Article:
···
L’État, quant à lui, est confronté à un choix crucial : préserver le statu quo – au risque d’une instabilité économique à long terme et d’un ressentiment populaire croissant – ou opérer des réformes structurelles qui provoqueront inévitablement des bouleversements politiques et sociaux. La leçon principale de ces dernières semaines est que le fragile compromis israélien entre religion et État se fissure sous la pression conjuguée de la démographie, de la guerre et des réalités économiques. Le gouvernement ne peut indéfiniment subventionner un système éducatif qui laisse de larges pans de la population non préparés à l’emploi moderne, tout en exigeant davantage de soldats pour une occupation en expansion.
···
Données enregistrées:
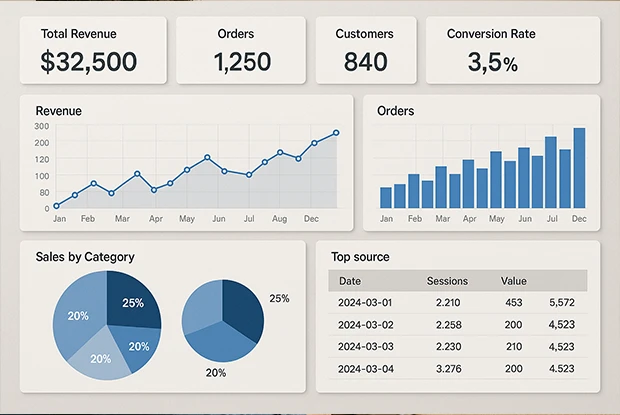
Task: Click the last data point on Revenue line chart
Action: pos(336,132)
···
Consigne: Poursuivez l’article sur le compromis entre religion et État en Israël après sa dernière phrase. Les lignes ci-dessus ne sont pas nécessaires.

Réponse:
Si l’État cherche à maintenir à la fois une économie viable et son programme militaire expansionniste, il doit trouver des moyens d’intégrer davantage de Haredim au marché du travail et au service national, sans provoquer de manifestations de masse ni de perturbations généralisées. Si les communautés Haredi aspirent à une viabilité à long terme, elles doivent renouer leurs liens avec le sionisme et les institutions étatiques. Aucune de ces voies n’est facile et toutes deux seront âprement disputées.
Bien que cet épisode puisse être perçu comme une affaire interne israélienne entre différents groupes sociaux, il est indissociable de la crise plus large qu’Israël engendre au sein même du monde juif lui-même. Cette crise résulte de la militarisation croissante et des politiques néolibérales qu’Israël met en œuvre pour maintenir un État de type spartiate, dont l’existence même repose sur le maintien d’un vaste appareil militaire.
Les implications de cette réalité dépassent largement les frontières d’Israël et façonnent la manière dont le monde juif se perçoit et perçoit son rapport moral au pouvoir, à la guerre et à la notion de nation.
L’auteur : Abed Abou Shhadeh est un militant politique basé à Jaffa. Il a été conseiller municipal de la communauté palestinienne à Jaffa-Tel Aviv de 2018 à 2024 et est titulaire d’une maîtrise en sciences politiques de l’université de Tel Aviv.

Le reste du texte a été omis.